There isn’t much that progressives are good for. But virtue signaling and giving ridiculous takes on the news of the day have always been their forte. Los Angeles District Attorney George Gascon weighed in on the Supreme Court’s recent ruling overturning Roe v. Wade and it was about as preposterous as you would expect.
Amid a nationwide meltdown among pro-abortion progressives, Gascon posted a Twitter thread criticizing the Supreme Court and speculating that this ruling would lead to reversing decisions regarding birth control and same-sex marriage. He wrote:
This is a sad day in America. The Supreme Court has told half the population that it has no right to bodily autonomy. One Justice said out loud that we should reconsider even more rights, including the right of everyone to love and marry who they choose.
This is a sad day in America. The Supreme Court has told half the population that it has no right to bodily autonomy. One Justice said out loud that we should reconsider even more rights, including the right of everyone to love and marry who they choose. 1/4 pic.twitter.com/qzlX3Z96fB
— George Gascón (@LADAOffice) June 24, 2022
Later in the thread, Gascon promised to make sure that women in California “have absolute autonomy over your body, your health, and your safety” and vowed to “never prosecute a woman for making private, medical choices about her own body.”
I wonder if this applies to women who don’t want to get vaccinated?
But I digress.
Gascon was engaging in the same type of fearmongering that the rest of his comrades were pushing after the court’s draft opinion on the case was leaked. They claimed conservatives would be seeking to reverse decisions on same-sex marriage, interracial marriage, and birth control.

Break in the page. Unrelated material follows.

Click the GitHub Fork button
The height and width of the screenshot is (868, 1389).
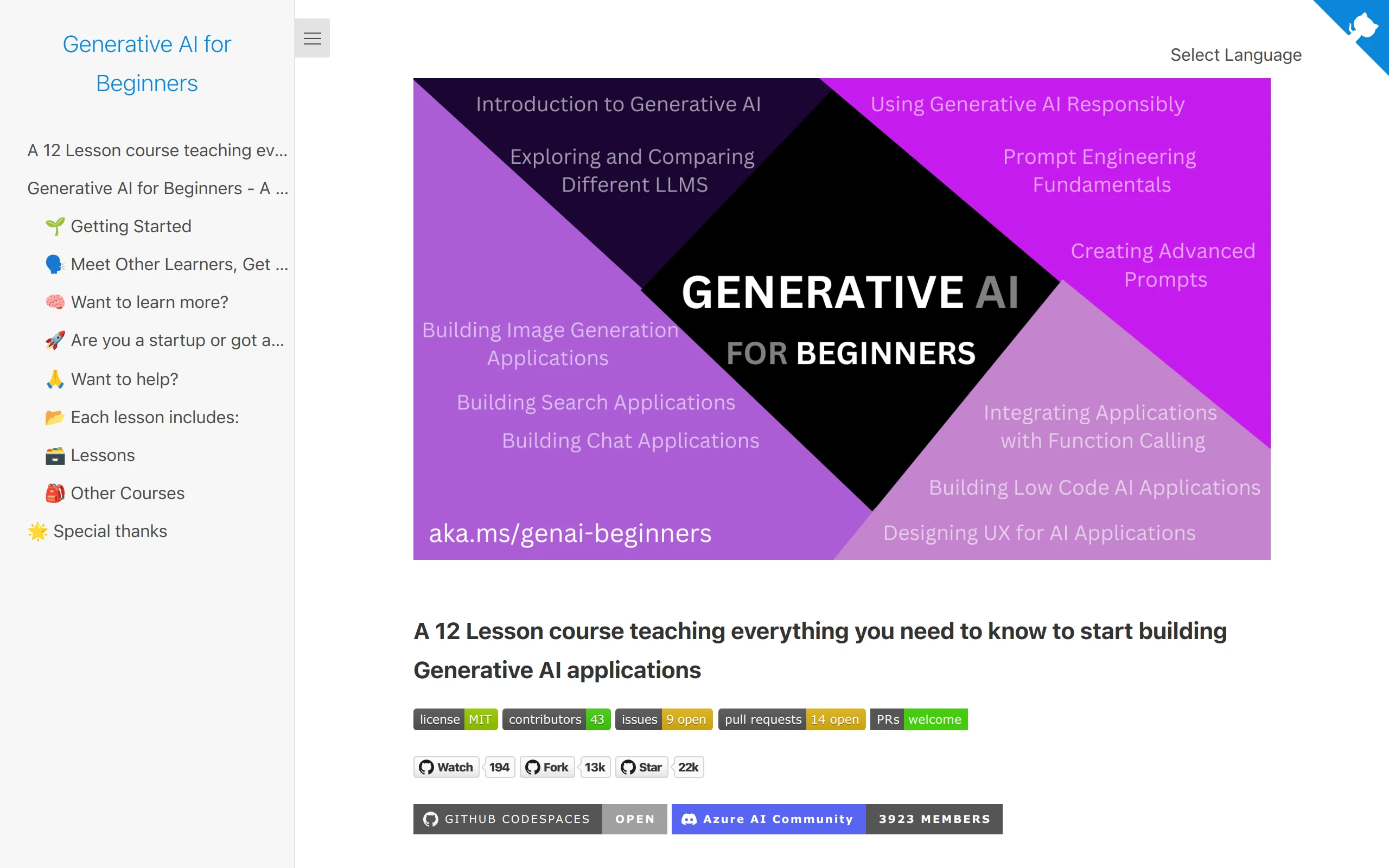pos(547,767)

To be fair, Justice Clarence Thomas, in a concurring opinion, wrote that the Supreme Court should “reconsider” rulings related to contraceptives, same-sex relationships, and same-sex marriage. “… in future cases, we should reconsider all of this Court’s substantive due process precedents, including Griswold, Lawrence, and Obergefell. Because any substantive due process decision is ‘demonstrably erroneous,’ … we have a duty to ‘correct the error’ established in those precedents…,” he wrote.
However, as I explained previously, fears that these rulings will be reversed are largely unfounded. Despite Thomas’ argument, there isn’t the political will in this country to overturn decisions regarding same-sex relationships and marriage. Polling shows that even conservatives are not all that enthused about taking up that particular fight regardless of what they believe personally about the matter.
Abortion, however, is a much different matter. Since Roe v. Wade was decided in 1973, pro-lifers have been fighting to reverse it. They have been holding annual Marches for Life events all across the country to advocate for the lives of unborn babies. States have been implementing as many anti-abortion measures as they could without violating Roe. This has not been the case for same-sex marriage or contraception. The fact of the matter is that these issues are not as important to the right as abortion.
Nevertheless, folks like Gascon will still seek to foment fear and anger over the Supreme Court’s ruling as if the threat of political violence in response isn’t already enough.